> [INPUT DATA]:

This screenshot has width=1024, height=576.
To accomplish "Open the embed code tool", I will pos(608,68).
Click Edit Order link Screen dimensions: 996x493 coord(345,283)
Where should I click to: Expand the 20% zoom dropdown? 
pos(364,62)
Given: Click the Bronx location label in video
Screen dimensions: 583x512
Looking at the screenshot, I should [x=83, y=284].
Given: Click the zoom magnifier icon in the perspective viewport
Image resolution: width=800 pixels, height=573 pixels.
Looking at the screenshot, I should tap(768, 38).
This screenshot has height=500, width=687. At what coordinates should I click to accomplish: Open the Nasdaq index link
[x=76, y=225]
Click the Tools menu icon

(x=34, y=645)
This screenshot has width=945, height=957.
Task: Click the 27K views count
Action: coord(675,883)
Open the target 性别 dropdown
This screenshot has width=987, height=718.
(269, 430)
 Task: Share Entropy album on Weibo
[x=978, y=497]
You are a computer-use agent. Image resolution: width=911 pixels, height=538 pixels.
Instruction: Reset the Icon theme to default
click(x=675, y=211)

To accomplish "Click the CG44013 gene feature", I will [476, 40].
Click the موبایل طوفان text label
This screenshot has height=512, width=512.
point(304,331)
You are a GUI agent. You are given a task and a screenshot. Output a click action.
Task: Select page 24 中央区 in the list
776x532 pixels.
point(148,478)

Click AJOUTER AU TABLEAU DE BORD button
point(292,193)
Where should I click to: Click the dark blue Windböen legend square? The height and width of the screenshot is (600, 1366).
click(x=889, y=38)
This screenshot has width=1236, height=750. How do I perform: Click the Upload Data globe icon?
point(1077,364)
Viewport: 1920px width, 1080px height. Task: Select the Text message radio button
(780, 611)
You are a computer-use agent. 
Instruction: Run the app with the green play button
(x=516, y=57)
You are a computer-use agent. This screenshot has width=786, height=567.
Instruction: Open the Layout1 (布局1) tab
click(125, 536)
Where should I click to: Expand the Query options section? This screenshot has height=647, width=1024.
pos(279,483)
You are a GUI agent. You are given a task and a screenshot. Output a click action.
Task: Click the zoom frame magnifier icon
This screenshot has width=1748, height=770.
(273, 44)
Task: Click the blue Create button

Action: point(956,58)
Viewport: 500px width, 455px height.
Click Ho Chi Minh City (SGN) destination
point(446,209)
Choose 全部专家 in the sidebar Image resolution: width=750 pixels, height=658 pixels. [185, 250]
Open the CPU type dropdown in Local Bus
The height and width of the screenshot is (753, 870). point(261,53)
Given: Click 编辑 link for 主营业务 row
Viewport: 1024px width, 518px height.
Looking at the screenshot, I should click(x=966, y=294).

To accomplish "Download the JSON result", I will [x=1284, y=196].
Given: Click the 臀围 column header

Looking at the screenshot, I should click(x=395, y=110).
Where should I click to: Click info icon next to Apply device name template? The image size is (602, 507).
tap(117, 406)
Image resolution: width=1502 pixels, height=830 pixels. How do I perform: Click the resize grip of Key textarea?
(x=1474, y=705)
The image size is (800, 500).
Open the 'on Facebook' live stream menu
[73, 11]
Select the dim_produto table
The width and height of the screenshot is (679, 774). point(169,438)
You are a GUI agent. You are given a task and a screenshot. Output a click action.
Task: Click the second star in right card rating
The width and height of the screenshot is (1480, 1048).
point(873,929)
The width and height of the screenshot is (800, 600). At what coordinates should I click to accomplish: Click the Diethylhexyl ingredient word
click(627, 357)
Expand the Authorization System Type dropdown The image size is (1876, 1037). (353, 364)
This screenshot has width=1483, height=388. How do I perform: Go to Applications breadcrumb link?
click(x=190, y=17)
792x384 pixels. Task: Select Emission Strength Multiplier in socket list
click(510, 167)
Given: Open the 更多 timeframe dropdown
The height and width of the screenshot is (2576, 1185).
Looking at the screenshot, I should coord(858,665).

> [THE PROBLEM]:
Out of the data above, give again only the lines starting at the one holding "Instruction: Run the" and ending at the one holding "Task: Click the second", unchanged.

> [EXERCISE OUTPUT]:
Instruction: Run the app with the green play button
(x=516, y=57)
You are a computer-use agent. This screenshot has width=786, height=567.
Instruction: Open the Layout1 (布局1) tab
click(125, 536)
Where should I click to: Expand the Query options section? This screenshot has height=647, width=1024.
pos(279,483)
You are a GUI agent. You are given a task and a screenshot. Output a click action.
Task: Click the zoom frame magnifier icon
This screenshot has width=1748, height=770.
(273, 44)
Task: Click the blue Create button

Action: point(956,58)
Viewport: 500px width, 455px height.
Click Ho Chi Minh City (SGN) destination
point(446,209)
Choose 全部专家 in the sidebar Image resolution: width=750 pixels, height=658 pixels. [185, 250]
Open the CPU type dropdown in Local Bus
The height and width of the screenshot is (753, 870). point(261,53)
Given: Click 编辑 link for 主营业务 row
Viewport: 1024px width, 518px height.
Looking at the screenshot, I should click(x=966, y=294).

To accomplish "Download the JSON result", I will [x=1284, y=196].
Given: Click the 臀围 column header

Looking at the screenshot, I should click(x=395, y=110).
Where should I click to: Click info icon next to Apply device name template? The image size is (602, 507).
tap(117, 406)
Image resolution: width=1502 pixels, height=830 pixels. How do I perform: Click the resize grip of Key textarea?
(x=1474, y=705)
The image size is (800, 500).
Open the 'on Facebook' live stream menu
[73, 11]
Select the dim_produto table
The width and height of the screenshot is (679, 774). point(169,438)
You are a GUI agent. You are given a task and a screenshot. Output a click action.
Task: Click the second star in right card rating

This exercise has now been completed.